_YOUR ASSIGNMENT_. Retype all of the material exactly, leaving no line out.
=== Section Start ===
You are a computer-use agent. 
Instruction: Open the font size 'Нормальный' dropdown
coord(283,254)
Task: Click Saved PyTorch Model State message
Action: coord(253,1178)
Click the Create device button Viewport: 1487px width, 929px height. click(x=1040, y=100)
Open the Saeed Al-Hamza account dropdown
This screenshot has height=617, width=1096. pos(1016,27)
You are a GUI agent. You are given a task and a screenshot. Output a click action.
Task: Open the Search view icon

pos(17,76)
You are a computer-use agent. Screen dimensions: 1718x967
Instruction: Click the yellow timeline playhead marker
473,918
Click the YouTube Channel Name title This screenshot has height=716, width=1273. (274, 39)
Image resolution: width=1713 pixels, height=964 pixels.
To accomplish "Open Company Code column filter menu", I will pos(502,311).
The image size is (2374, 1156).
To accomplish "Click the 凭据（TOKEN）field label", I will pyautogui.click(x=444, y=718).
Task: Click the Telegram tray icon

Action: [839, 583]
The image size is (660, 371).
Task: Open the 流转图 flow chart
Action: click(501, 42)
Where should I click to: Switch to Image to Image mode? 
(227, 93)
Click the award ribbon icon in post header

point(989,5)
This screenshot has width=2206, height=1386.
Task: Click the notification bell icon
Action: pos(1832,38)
=== Section End ===
_ANSWER FOR THE TASK_.
You are a computer-use agent. 
Instruction: Open the font size 'Нормальный' dropdown
coord(283,254)
Task: Click Saved PyTorch Model State message
Action: coord(253,1178)
Click the Create device button Viewport: 1487px width, 929px height. click(x=1040, y=100)
Open the Saeed Al-Hamza account dropdown
This screenshot has height=617, width=1096. pos(1016,27)
You are a GUI agent. You are given a task and a screenshot. Output a click action.
Task: Open the Search view icon

pos(17,76)
You are a computer-use agent. Screen dimensions: 1718x967
Instruction: Click the yellow timeline playhead marker
473,918
Click the YouTube Channel Name title This screenshot has height=716, width=1273. (274, 39)
Image resolution: width=1713 pixels, height=964 pixels.
To accomplish "Open Company Code column filter menu", I will pos(502,311).
The image size is (2374, 1156).
To accomplish "Click the 凭据（TOKEN）field label", I will pyautogui.click(x=444, y=718).
Task: Click the Telegram tray icon

Action: [839, 583]
The image size is (660, 371).
Task: Open the 流转图 flow chart
Action: click(501, 42)
Where should I click to: Switch to Image to Image mode? 
(227, 93)
Click the award ribbon icon in post header

point(989,5)
This screenshot has width=2206, height=1386.
Task: Click the notification bell icon
Action: pos(1832,38)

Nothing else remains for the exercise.